In der späten Phase der Atherogenese schließlich verhinderten Thiazolidindione in vitro den Abbau der fibrösen Kappe durch proteolytische Enzyme, wie beispielsweise der Matrixmetalloprotease 9 (MMP-9), und somit die Umwandlung stabiler Plaques in instabile Plaques.

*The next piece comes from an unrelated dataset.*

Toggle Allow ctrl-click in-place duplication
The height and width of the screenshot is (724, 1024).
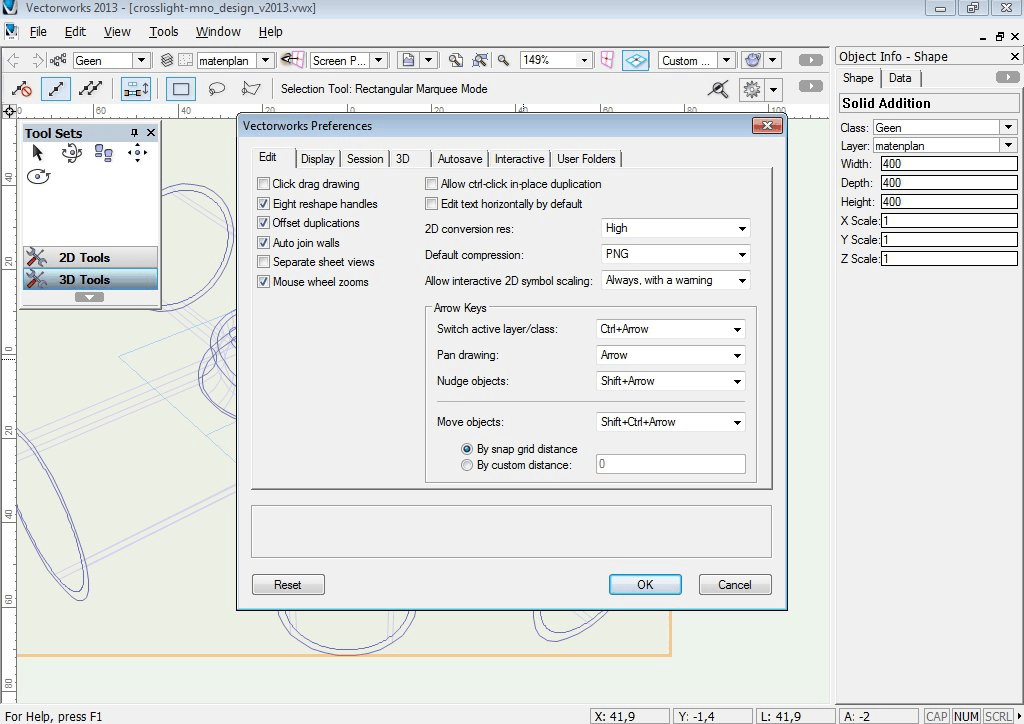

In verschiedenen klinischen Studien wurden diese positiven Effekte auf die Atherogenese bei Typ-2-Diabetikern untersucht, wobei die Therapie mit Thiazolidindionen unter Anderem
- zu einer Verbesserung der endothelialen Dysfunktion führte (gemessen beispielsweise an der Zunahme der endothelabhängigen Vasodilatation)
- zu einer Verminderung inflammatorischer Surrogatparameter führte (z. B. Reduktion der Serumspiegel von C-reaktivem Protein)
- zu einer Reduktion des Atheroskleroseausmaß führte (Abnahme der Intima-Media-Dicke)
Vermutet wird hier ein von der Wirkung auf den Kohlenhydrat-Stoffwechsel unabhängiger, direkter Effekt der Thiazolidindione. Diese möglichen positiven Beeinflussungen kardiovaskulärer Folgeerkrankungen bei Diabetes mellitus durch Thiazolidindione müssen jedoch zunächst in derzeit laufenden prospektiven Langzeitstudien bestätigt werden (z. B. PROactice „Prospective actos clinical trial in macro vascular events“).
Quelle
Prof. Dr. med. Erland Erdmann (Köln), Prof. Dr. med. Nikolaus Marx, Ulm, Priv.-Doz. Dr. med. Jochen Seufert, Würzburg, Priv.-Doz. Dr. med. Thomas Forst, Mainz, Dr. Georg Lübben, Aachen, Satelliten-Symposium der „Glitazone 2005 – Der Countdown für die kardiovaskuläre Dimension läuft!“, veranstaltet von der Takeda Pharma GmbH anlässlich der 40. Jahrestagung der Deutschen Diabetes Gesellschaft, Berlin, 4. Mai 2005.